● **Document segment**:
--- BEGIN ---

Hacker News new | ask | show | jobs
by eesmith 1092 days ago
Thank you for showing that I was right to in my belief: 'I suspect Rust changes - just like new proposed C++ changes - are checked against only easily and "well-known" accessible package.'

My point is that dthul's comment "they usually test it against all publicly available Rust code" implies Rust has a very small user base. Since crater runs only against "parts of the Rust" - those available on GitHub and crates - it implies a rather larger ecosystem.

As for "mine" - what I know about C++ development comes from reading links posted to HN; hardly "mine" in any meaningful sense. I also don't accept your wording "these checks", because my point is that similarly useful checks are done, not exactly identical tests. I wrote 'FWIW, the C++ standards developers use do use code search tools to help identify possible breakage.'

From previous readings, I know they do code surveys, and experiments using existing code bases and compilers.

For examples, there's https://codesearch.isocpp.org/ ("developed for ISO Standard C++ proposal authors in order to explore existing C++ practice and to provide empirical evidence to support claims about existing practice made in proposals.") done in surveys to understand how code is used. For example, https://www.open-std.org/jtc1/sc22/wg21/docs/papers/2019/p14... .

At https://www.open-std.org/jtc1/sc22/wg21/docs/papers/2019/p11... they used a custom tool to analyze Boost, Chromium, Firefox, the Linux Kernel, Libreoffice, LLVM, and Qt: "Estimated 30 to 80 millions LOC compiled".

1 comments

I don't see "We sometimes do some ad hoc checks including looking for stuff with code search" as "similarly useful" to using proper test automation at all.

--- END ---

● **Provided material**:
--- BEGIN ---

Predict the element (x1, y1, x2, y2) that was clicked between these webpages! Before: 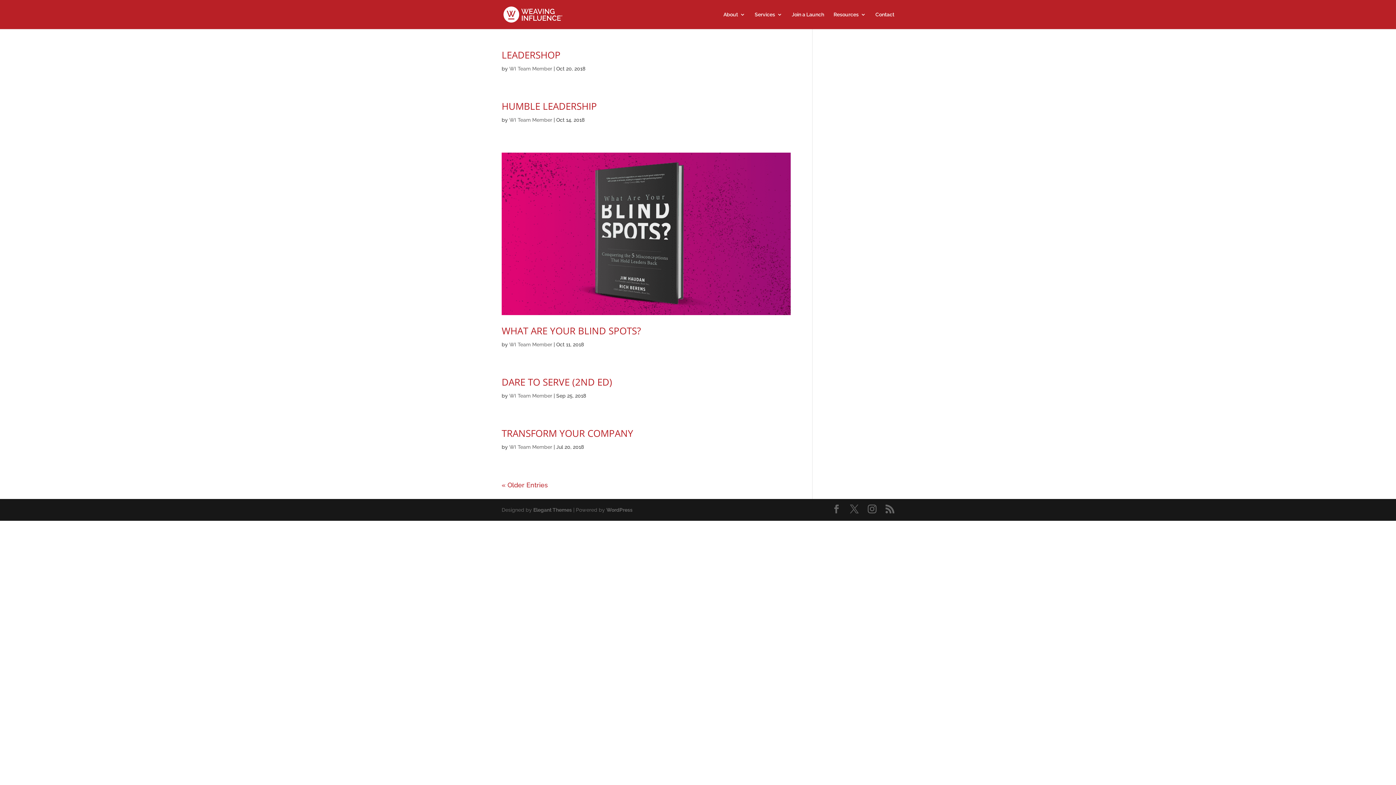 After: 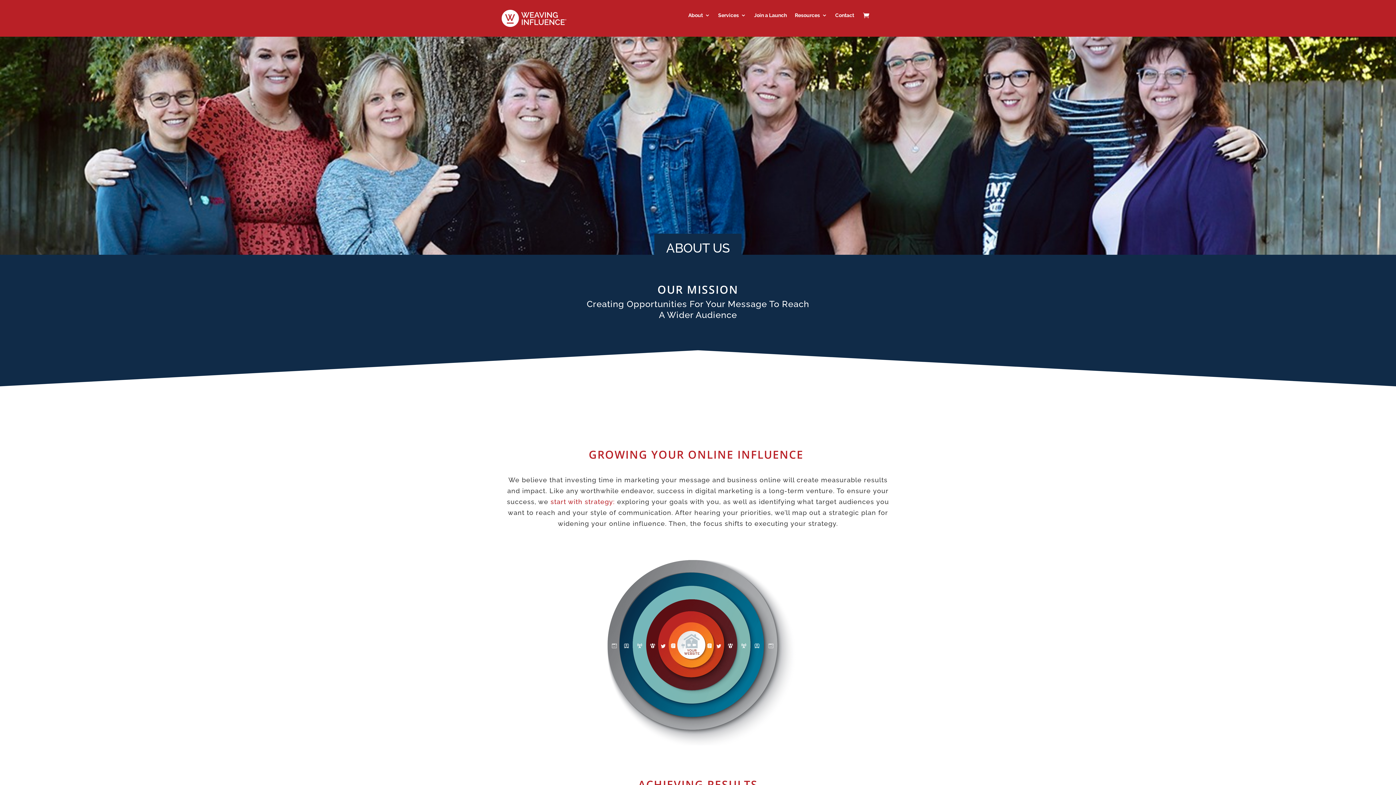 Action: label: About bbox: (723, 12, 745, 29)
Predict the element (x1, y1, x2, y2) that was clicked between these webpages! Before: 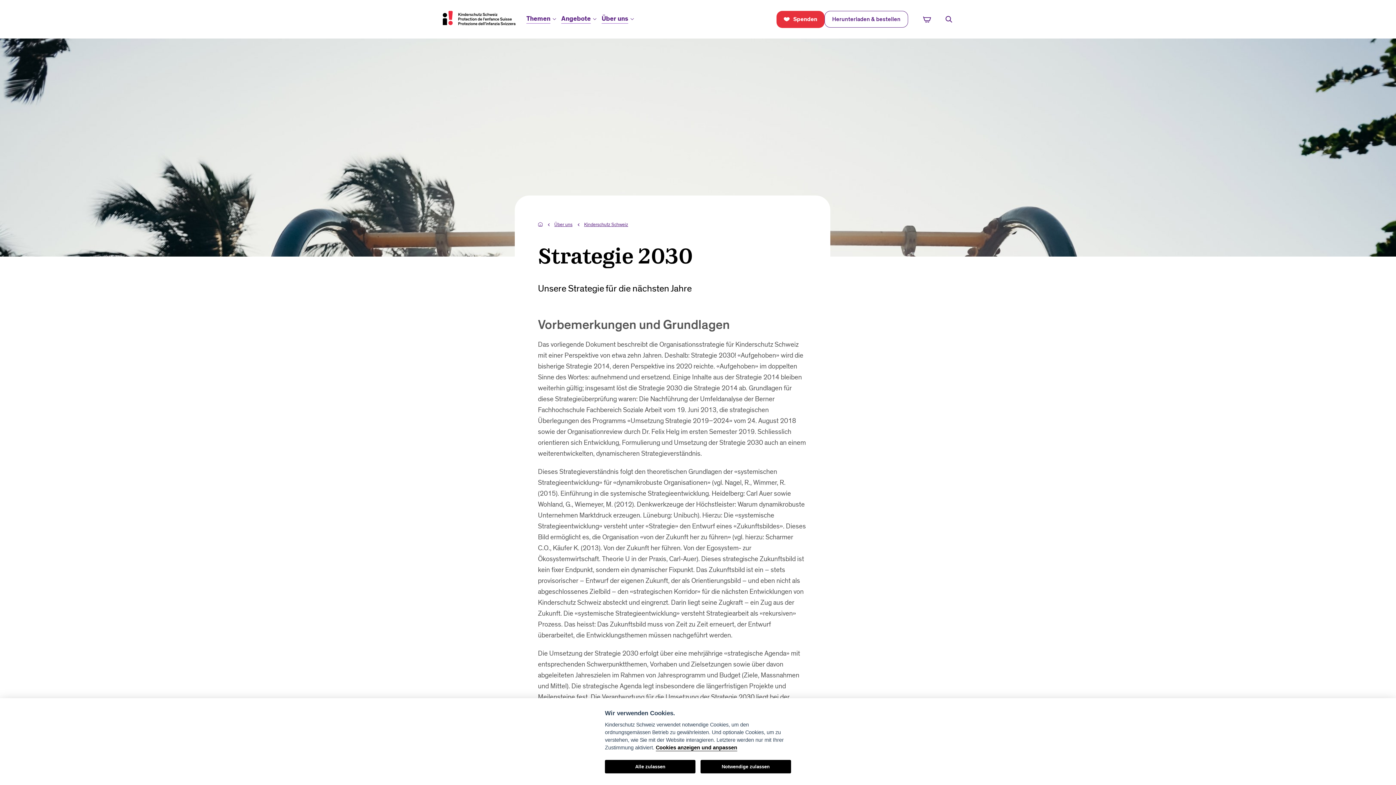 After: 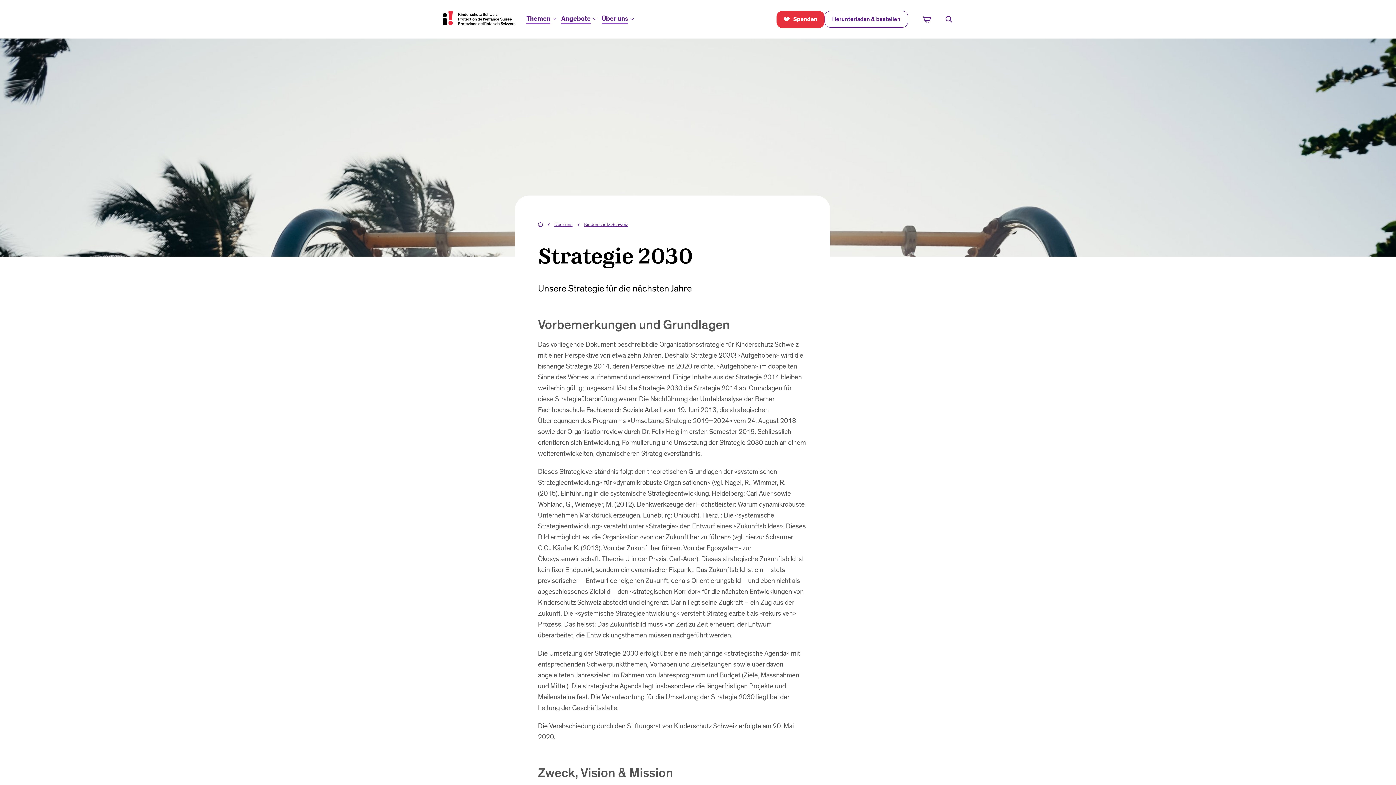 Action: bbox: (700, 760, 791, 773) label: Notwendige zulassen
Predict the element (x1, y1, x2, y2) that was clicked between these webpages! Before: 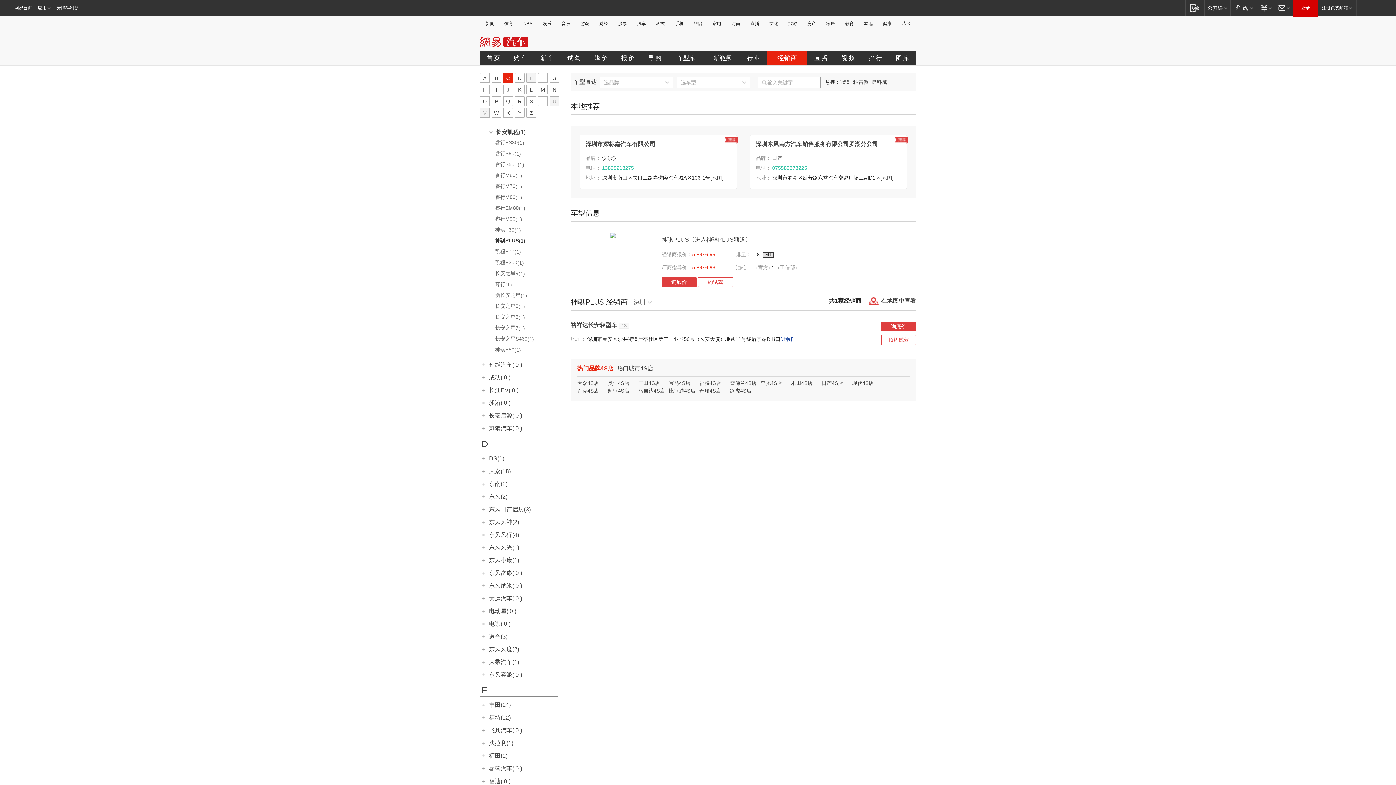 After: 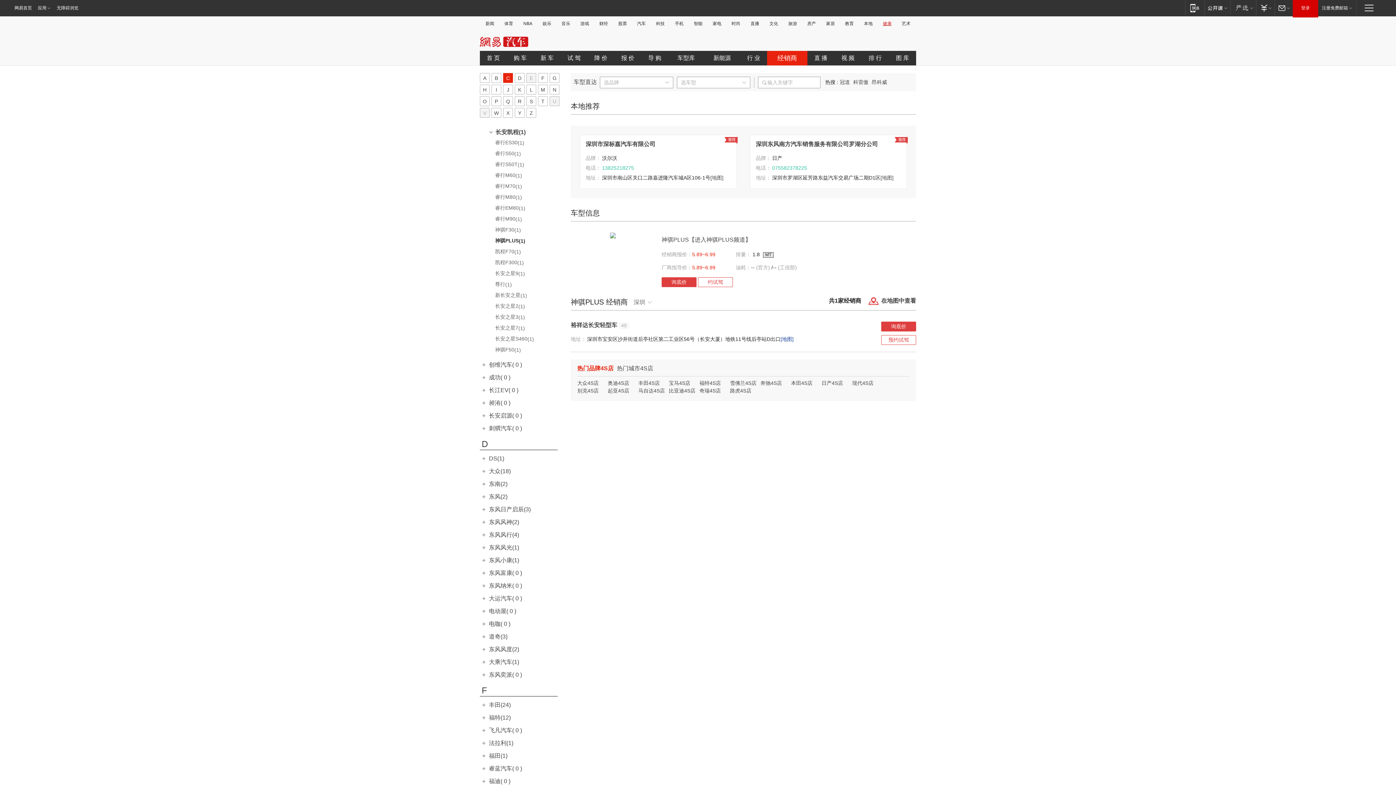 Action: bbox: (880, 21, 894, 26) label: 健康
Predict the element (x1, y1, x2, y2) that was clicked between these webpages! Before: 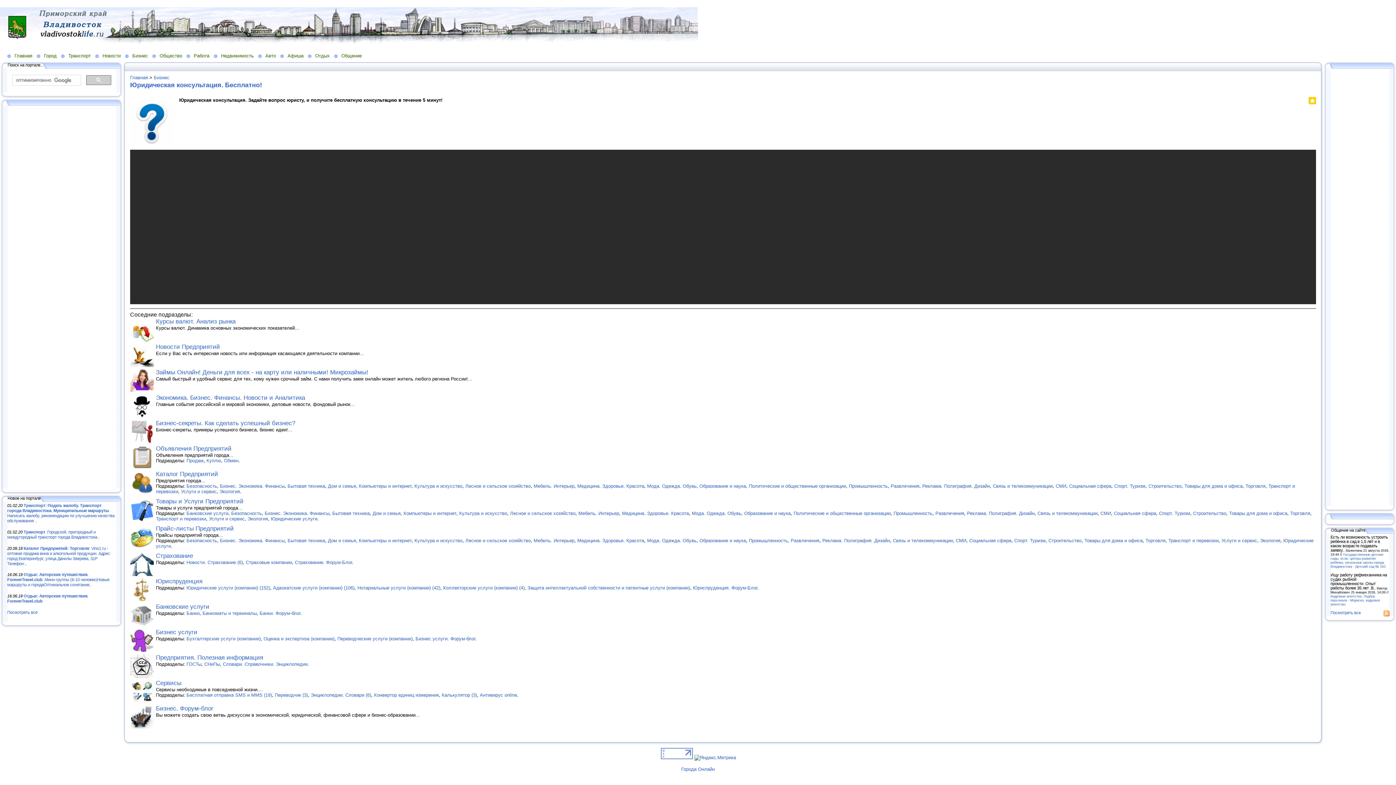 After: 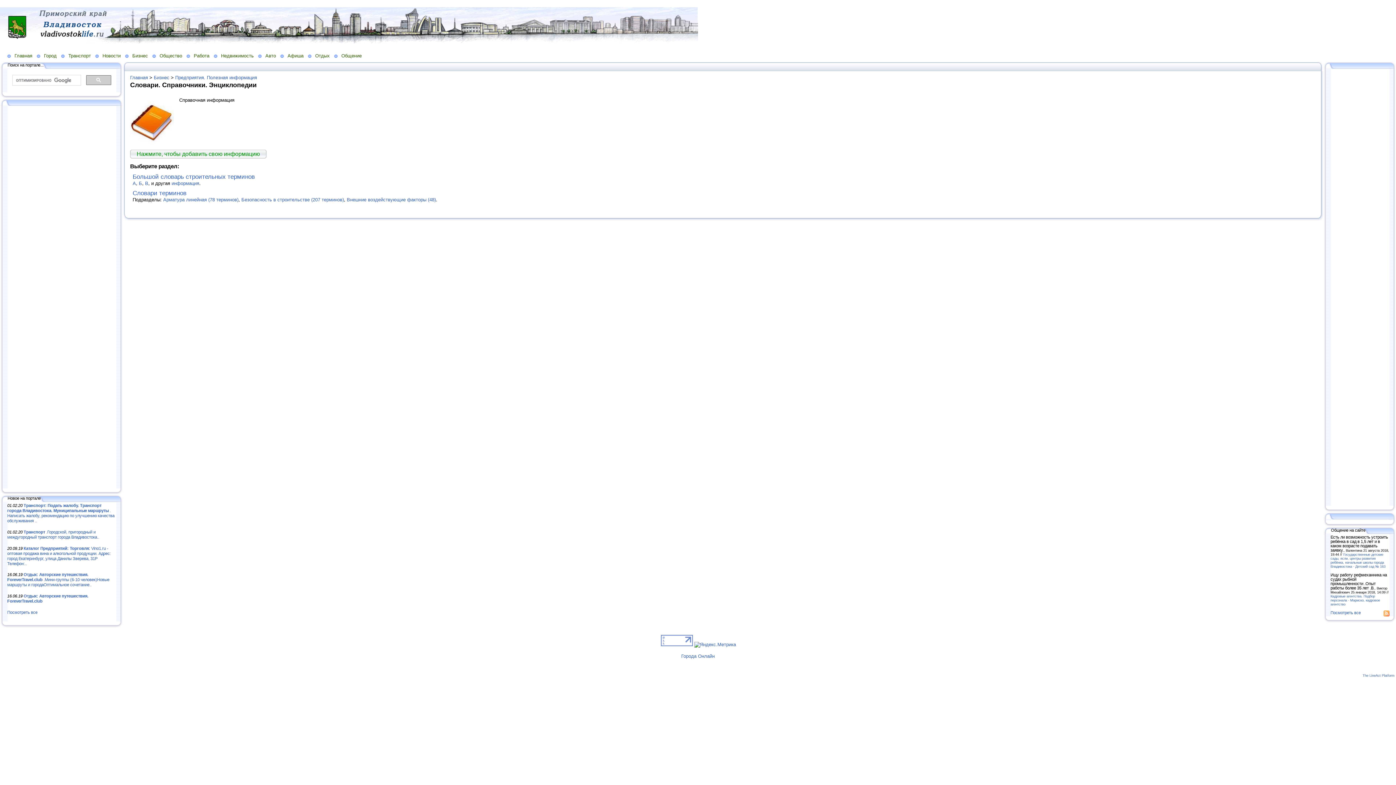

--- END ---

● **Task set**:
1. In the thread on checking Rust and C++ language changes for breakage, which code bases were analyzed with a custom tool?
2. Continue the thread on checking Rust and C++ language changes for breakage from its last comment.

● **Responses**:
1. Boost, Chromium, Firefox, the Linux Kernel, Libreoffice, LLVM, and Qt.

2.
And I think the results continue to speak for themselves.

"Estimated 30 to 80 millions LOC compiled" sounds more than code search, yes?

Don't confuse my ignorance of the process for lack of process.

https://www.open-std.org/jtc1/sc22/wg21/docs/papers/2023/p27... describes a proposal to "zero-initialize all objects of automatic storage duration", with a test-implementation as an "opt-in compiler flag", and tested on "The OS of every desktop, laptop, and smartphone that you own; The web browser you’re using to read this paper; Many kernel extensions and userspace program in your laptop and smartphone; and Likely to your favorite videogame console."

Or from https://www.open-std.org/jtc1/sc22/wg21/docs/papers/2015/n43... "To assess how common these cases are likely to be in practice, we conducted a ClangMR analysis of a codebase of over 100 million lines of C++ code, identifying every location where a std::function is given a new target".

"Proper" and "ad hoc" have very strong personal components. Is it proper or ad hoc that Crater only tests public code, while C++ developers have access to large private code bases ("the OS of every desktop") for carrying out their tests?

Is it proper or ad hoc that Crater only checks crates.io and some GitHub repos?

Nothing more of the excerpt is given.